Imah dan kerja kerasnya - Kumpulan Cerpen

 










Selamat datang di Lintang Indonesia. Di bawah ini adalah salah satu cerpen dari peserta Lomba Cipta Cerpen Tingkat Nasional Net 24 Jam. Cerpen ini lolos seleksi pendaftaran dan dibukukan ke dalam buku yang berjudul,"Sebuah Cerita Tentang Kepergian". Klik link di bawah ini untuk informasi lomba: 

https://www.net24jam.com/2021/10/lomba-cipta-cerpen-tingkat-nasional-net.html


Selamat Menikmati Cerpen di bawah ini:


Imah dan kerja kerasnya

Karya: Renata Amadea Sefanti


Sang bagaskara menyinari mayapada dengan garang. Beberapa gumpal awan putih menghiasi cakrawala. Sang bayu berhembus sepoi-sepoi menyejukkan udara sawah yang hijau. Daun-daun cabe menari-nari digoyangkan burung-burung pipit yang sibuk bertebangan kesana-kemari mencari tempat rimbun untuk berteduh.

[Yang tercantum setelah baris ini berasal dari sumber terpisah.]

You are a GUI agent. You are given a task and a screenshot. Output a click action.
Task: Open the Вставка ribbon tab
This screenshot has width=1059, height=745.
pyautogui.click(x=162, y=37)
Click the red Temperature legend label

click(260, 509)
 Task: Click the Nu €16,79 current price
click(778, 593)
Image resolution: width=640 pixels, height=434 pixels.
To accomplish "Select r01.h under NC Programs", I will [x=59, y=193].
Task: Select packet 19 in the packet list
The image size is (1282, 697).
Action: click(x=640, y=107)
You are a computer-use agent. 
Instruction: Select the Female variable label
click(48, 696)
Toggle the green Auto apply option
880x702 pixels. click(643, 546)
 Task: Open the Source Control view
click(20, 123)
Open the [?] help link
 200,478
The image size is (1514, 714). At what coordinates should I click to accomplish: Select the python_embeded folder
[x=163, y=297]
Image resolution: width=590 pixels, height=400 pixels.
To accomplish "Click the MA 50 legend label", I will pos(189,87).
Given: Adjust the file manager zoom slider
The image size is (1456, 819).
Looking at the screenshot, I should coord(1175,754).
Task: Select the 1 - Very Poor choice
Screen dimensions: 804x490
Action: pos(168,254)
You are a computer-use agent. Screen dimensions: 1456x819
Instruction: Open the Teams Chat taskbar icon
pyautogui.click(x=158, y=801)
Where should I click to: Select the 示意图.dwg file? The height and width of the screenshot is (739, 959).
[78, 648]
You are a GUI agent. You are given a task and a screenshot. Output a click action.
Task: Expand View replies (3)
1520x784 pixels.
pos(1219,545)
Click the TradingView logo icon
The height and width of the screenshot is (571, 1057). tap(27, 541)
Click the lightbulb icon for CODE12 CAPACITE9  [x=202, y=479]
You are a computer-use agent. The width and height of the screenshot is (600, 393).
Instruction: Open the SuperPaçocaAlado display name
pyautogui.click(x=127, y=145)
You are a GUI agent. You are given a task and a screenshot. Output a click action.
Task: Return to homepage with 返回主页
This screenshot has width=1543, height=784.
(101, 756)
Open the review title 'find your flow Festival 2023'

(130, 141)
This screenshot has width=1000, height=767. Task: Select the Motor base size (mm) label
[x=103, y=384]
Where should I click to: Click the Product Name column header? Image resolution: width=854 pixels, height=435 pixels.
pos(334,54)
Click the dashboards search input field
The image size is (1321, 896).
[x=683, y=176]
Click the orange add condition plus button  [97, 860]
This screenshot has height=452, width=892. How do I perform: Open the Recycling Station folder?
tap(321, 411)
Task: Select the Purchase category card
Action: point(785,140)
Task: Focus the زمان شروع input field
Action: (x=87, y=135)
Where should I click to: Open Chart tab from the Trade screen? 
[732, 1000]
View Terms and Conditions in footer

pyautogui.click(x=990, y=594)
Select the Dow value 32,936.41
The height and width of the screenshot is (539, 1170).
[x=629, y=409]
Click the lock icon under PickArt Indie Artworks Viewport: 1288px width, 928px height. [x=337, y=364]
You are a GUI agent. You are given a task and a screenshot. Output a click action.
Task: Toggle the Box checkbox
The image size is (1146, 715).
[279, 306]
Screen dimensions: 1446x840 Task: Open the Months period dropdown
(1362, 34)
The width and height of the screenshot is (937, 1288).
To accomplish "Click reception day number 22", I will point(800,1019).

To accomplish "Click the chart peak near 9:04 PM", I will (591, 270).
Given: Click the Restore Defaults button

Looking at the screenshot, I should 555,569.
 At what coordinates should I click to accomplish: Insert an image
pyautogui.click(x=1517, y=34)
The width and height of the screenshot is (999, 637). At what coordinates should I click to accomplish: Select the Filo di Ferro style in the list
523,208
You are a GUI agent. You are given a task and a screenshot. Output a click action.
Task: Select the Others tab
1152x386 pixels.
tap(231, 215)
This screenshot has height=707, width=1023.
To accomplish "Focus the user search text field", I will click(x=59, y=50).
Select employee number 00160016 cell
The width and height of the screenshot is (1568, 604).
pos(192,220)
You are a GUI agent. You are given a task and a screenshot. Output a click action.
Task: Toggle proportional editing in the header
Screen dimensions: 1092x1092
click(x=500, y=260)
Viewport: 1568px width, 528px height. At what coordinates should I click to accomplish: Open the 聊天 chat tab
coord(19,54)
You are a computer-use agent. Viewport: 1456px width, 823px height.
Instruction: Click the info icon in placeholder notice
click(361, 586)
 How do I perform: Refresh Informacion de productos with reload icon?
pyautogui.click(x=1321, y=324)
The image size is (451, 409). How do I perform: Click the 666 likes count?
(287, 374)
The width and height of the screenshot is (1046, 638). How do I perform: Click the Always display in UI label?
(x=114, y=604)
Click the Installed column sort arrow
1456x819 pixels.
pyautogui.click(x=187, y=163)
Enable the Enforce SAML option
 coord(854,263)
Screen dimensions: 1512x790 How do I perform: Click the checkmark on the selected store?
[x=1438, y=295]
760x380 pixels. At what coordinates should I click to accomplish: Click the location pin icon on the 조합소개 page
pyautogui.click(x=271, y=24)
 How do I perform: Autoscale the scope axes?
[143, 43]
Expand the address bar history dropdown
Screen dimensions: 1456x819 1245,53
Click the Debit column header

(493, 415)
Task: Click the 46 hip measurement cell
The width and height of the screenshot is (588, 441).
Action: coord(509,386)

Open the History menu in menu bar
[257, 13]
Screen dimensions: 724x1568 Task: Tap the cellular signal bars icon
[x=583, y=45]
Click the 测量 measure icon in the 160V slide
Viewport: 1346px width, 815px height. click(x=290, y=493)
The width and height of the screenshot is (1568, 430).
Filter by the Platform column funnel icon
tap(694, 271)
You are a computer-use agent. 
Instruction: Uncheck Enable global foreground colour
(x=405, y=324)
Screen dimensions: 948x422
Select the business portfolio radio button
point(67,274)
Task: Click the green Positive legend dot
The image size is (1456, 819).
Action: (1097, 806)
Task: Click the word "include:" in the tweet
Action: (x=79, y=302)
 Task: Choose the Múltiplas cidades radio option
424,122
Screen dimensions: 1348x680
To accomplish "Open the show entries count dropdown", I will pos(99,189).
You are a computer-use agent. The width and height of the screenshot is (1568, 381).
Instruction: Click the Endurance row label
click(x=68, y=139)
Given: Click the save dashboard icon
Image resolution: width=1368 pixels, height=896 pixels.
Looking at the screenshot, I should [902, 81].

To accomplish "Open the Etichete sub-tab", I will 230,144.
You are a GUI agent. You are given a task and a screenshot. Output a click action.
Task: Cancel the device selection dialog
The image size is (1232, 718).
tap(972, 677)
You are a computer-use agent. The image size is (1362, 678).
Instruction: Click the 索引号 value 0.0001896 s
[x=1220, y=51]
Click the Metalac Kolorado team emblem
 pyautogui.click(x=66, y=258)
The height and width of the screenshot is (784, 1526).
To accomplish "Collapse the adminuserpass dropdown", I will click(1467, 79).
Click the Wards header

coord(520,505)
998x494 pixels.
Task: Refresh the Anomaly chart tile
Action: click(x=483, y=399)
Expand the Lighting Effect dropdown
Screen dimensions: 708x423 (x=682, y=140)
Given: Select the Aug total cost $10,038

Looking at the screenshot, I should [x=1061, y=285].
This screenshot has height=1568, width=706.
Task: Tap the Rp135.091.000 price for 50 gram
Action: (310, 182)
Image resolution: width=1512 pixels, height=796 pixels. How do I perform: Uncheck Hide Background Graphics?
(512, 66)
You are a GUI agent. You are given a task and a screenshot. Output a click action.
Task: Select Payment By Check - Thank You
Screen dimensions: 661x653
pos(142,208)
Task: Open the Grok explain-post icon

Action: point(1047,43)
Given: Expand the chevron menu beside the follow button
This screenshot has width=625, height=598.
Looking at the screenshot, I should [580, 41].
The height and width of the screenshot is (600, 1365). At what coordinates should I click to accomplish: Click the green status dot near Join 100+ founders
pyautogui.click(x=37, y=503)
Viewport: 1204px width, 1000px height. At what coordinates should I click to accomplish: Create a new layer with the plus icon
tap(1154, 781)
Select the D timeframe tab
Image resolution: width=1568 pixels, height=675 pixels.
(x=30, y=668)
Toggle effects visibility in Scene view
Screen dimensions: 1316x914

Suasana panas yang menyengat tidak mengurangkan niat Imah untuk memetik cabe di sawah.  Nampak di kejauhan tubuh kurus itu sedang membungkuk  sambil tangannya memetik cabe satu-persatu. Dengan kening penuh dengan keringat, la tetap semangat untuk bekerja. Sepertinya la Tidak sendiri, banyak juga Emak-emak yang satu desa dengannya ikut bekerja memetik cabe di sawah milik Juragan Anto. Orang terkaya di Desanya. Mereka semua seperti saudara, dengan semangat empat lima mereka  bekerja dengan keras.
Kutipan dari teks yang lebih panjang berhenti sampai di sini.